Donnie non si scompose, in fondo non era proprio il vero “io” di Mikey a parlare veramente. Erano come risposte meccaniche.

“Non vedo cosa ci sia di male nel trascorrere un po’ di tempo con te. Sai, se hai bisogno di qualcosa, io e tutti gli altri siamo proprio accanto a te. Anche se hai bisogno di parlare di qualcosa”.

“Ma io sono fastidioso quando parlo…”- rispose Mikey, nascondendosi sotto la coperta.

“Esci di lì o potresti soffocare!”- ridacchiò Donatello.

Mikey sorrise come un bambino e con l’aiuto dell’altro si spostò in una posizione supina, un po’ più rialzato per poter stendere meglio il corpo. Come su una sdraio, era decisamente meglio che una posizione da bara.

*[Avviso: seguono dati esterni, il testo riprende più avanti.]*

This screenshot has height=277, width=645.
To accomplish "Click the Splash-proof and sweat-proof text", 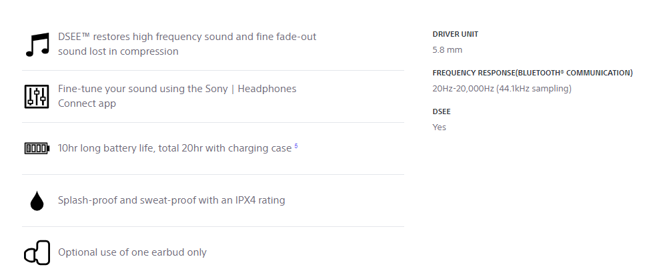I will coord(171,200).
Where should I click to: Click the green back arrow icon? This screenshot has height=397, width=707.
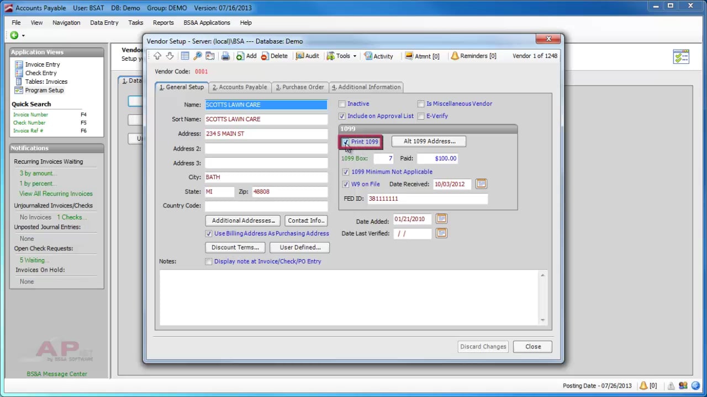tap(14, 35)
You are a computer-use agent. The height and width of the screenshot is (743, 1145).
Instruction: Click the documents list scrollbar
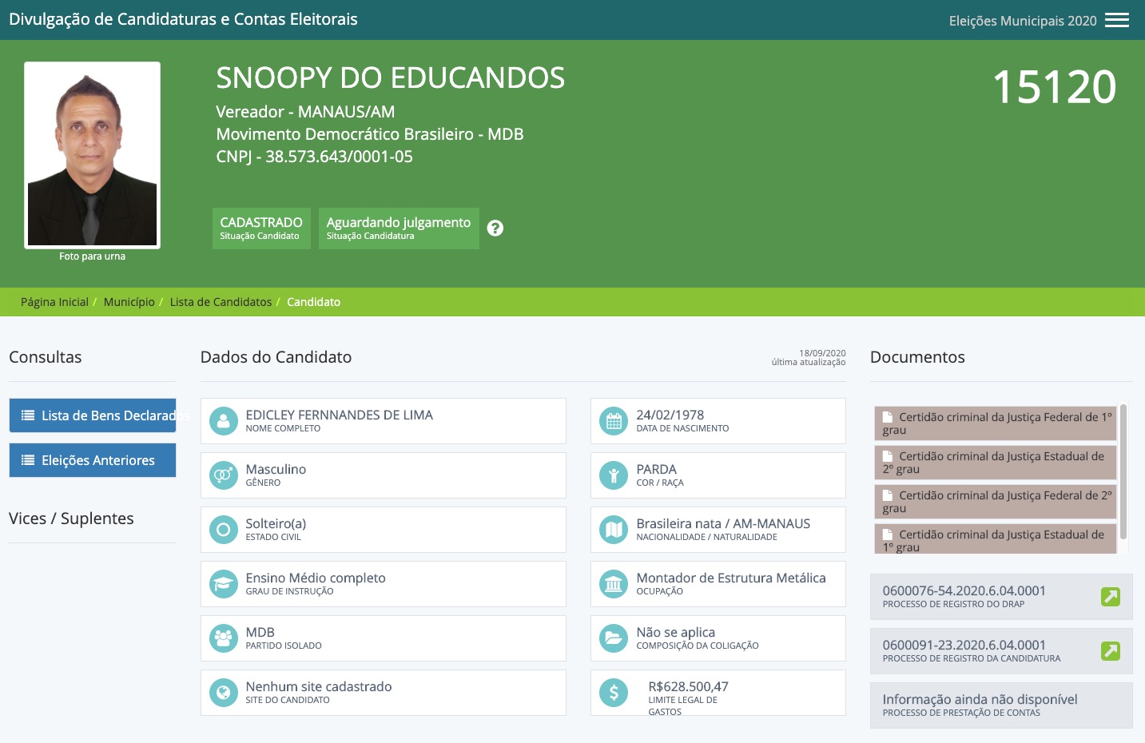point(1123,471)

“Vuoi mangiare qualcosa?”- chiese Donatello, mentre avvisava gli altri con un messaggio sul cellulare del risveglio del fratellino.

Mikey scosse il capo: “Non ho fame… non credo che riuscirei a tenere qualcosa nello stomaco. O meglio, non vorrei vomitare!”.

Donnie annuì, poi afferrò una piccola bottiglia di succo di mela appoggiata sul comodino e gliela avvicinò alle labbra. Mikey ne assaggiò un pochino prima di allontanare il capo.
Tanti sintomi della morte ormai vicina, troppo dolore vivido negli occhi di Donatello. Mentre si sforzava di sorridere, notò il fratello minore rannicchiarsi a pallina con un’espressione addolorata.

“MIKEY!”- esclamò, tremante.

“Mi fa male tutto il corpo…!”- gemette.

Il giovane genio fu costretto a chiamare Ivan tramite il pulsante collocato sul muro e lo attese nervosamente stando accanto al fratellino piagnucolante. Non avrebbe mai potuto immaginare tutto quel dolore infame.
Appena Ivan entrò, seguito dagli Hamato, il suo volto si scurì nel vedere Mikey fissare la lampada bianca con aria assente. Ormai non c’era più tempo… ormai, lo Shinigami era imminente…

Dette un’occhiata addolorata a tutti i familiari, poi, iniettò un antidolorifico nel magro braccio di Mikey e rimase in silenzio a godersi le braccia dei fratelli premute sul corpicino del piccolo Campione del Nexus.